> Honoring
the past
MY friend Divina Valenciano-Acker who came home from
Massachusetts, USA for her dear mother’s funeral two Sundays ago
confided to me that while she felt good about the noticeable
transformation that the city of her birth has been undergoing
through the years, her heart broke every time she dropped by one
of the city’s popular spots whose hallowed ground has been usurped
and profaned by makeshift stalls and noisy bawls by hustlers and
traders.
Is that how we treat our national hero? Is that how we manage our
plazas? How insensitive have we become? And I hasten to add: Is
that one of the grave reasons why we can’t extricate ourselves
from our woeful state as a nation divided because we can’t even
honor the man who gave his life to make us one?
Divina said she couldn’t believe things are happening that way,
especially in her old hometown which is the only place she wants
to return to.
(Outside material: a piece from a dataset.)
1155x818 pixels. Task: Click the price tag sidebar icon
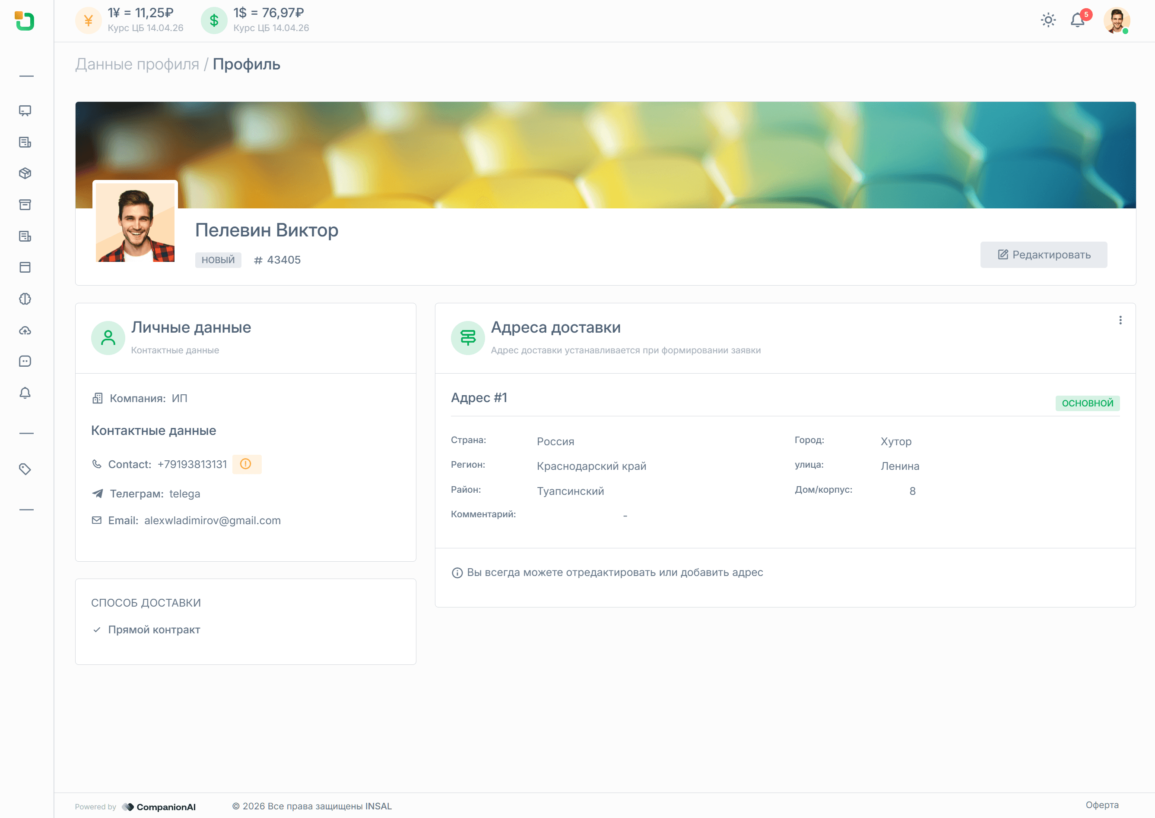coord(25,469)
In Europe and even in China where monuments of Dr.
Jose Rizal stand, people regard our hero with awe and reverence,
its hallowed space never to be vandalized or abused by the
commerce of man.
It is by honoring our heroes that we remind our countrymen of the
disciplined, tolerant, caring and freedom-loving people that we
want to always be.
Divina grieves losing the Plaza Rizal of her youth. With such
revolting carelessness, she fears that our sense of dignity and
pride as a nation are no longer in the hearts and minds of our
people.
Frankly, I felt ashamed for looking like I have not done anything
to prevent such shameless desecration. I felt I have no moral
ground to tell her that many well-meaning Nagueños have condemned
such act but the provincial government that manages it was simply
too callous and insolent to heed our plea. I thought I should tell
her that by sudden twist of fate, or through our prayers, those
makeshift stalls are now gone, hopefully for good. But what’s the
use? The harm has been done and it would take years and reformed
deeds to prove that such sort of thing would not happen again.
Divina, who belongs to one of the city’s oldest families and whose
father was one of the city’s fearless heroes during the liberation
of Naga from the clutches of the superior Japanese Imperial Army
is so concerned about the preservation of Bicol culture and
history.
In her latest email to me, she said she’s on some spadework on her
desire to contribute to the preservation of our city’s cultural
heritage. She assured me she would help out the James O’Brien
Library at the Ateneo de Naga University where her friend, local
historian Danny Gerona is the Director of the Institute of Bicol
History and Culture.
She further informed me that she has been collecting old photos of
the first few families in Naga that date back to the Spanish
times. Rich collections and archival pieces serve as link to
Naga’s, and by extension, to Bicol’s glorious past.
“My cousins (from the Valenciano-Abella family ) own one of those
rare original paintings of my lolo’s sister married to Abella and
(I’m) trying to convince them to display a piece of Naga’s old
history, “ she wrote.
A highly intelligent woman about four years my junior, Divina is
happily married to a Jewish-American economic analyst whose
remarkable sense of history has, I believe, further deepened his
charming Bicolana housewife’s historical sensitivity.
Like Divina, I wish to enjoin our fellowmen to build upon the
achievements of our nation’s history, and to honor those who had
sacrificed in its cause.
And let it be reiterated that to honor the past helps us honor the
present.
* * *
One word that we can’t associate with politicians is the word
“sincere”, as in “Sincerely Yours”. The word “sincere” came from
the Spanish word “cera”, as in the English word “ceramics”.
A character of Dan Brown, author of the phenomenal best-seller
“The Da Vince Code”, in his newest novel, Digital Fortress,
explained that during the Renaissance, Spanish sculptors who made
mistakes while carving expensive marble often patched their flaws
with cera – “wax.” A statue that had no flaws and required
no patching was hailed as “escultura sin cera” or “sculpture
without wax”. Thus, sin cera came to evolve in the English
language as without flaw — honest or true. So when a friend ends
his/her letter with the phrase “without wax” before scribing
his/her name, you know what he/she exactly means. You will find
some romantic fling with the word if you read Dan Brown’s latest
paperback which tells of a lady cryptographer who was trying to
break a mysterious code to save the world’s most expensive
intelligence reconnaissance machine. If you are cyber-savvy and go
for non-stop thriller, you will enjoy reading Brown’s latest book.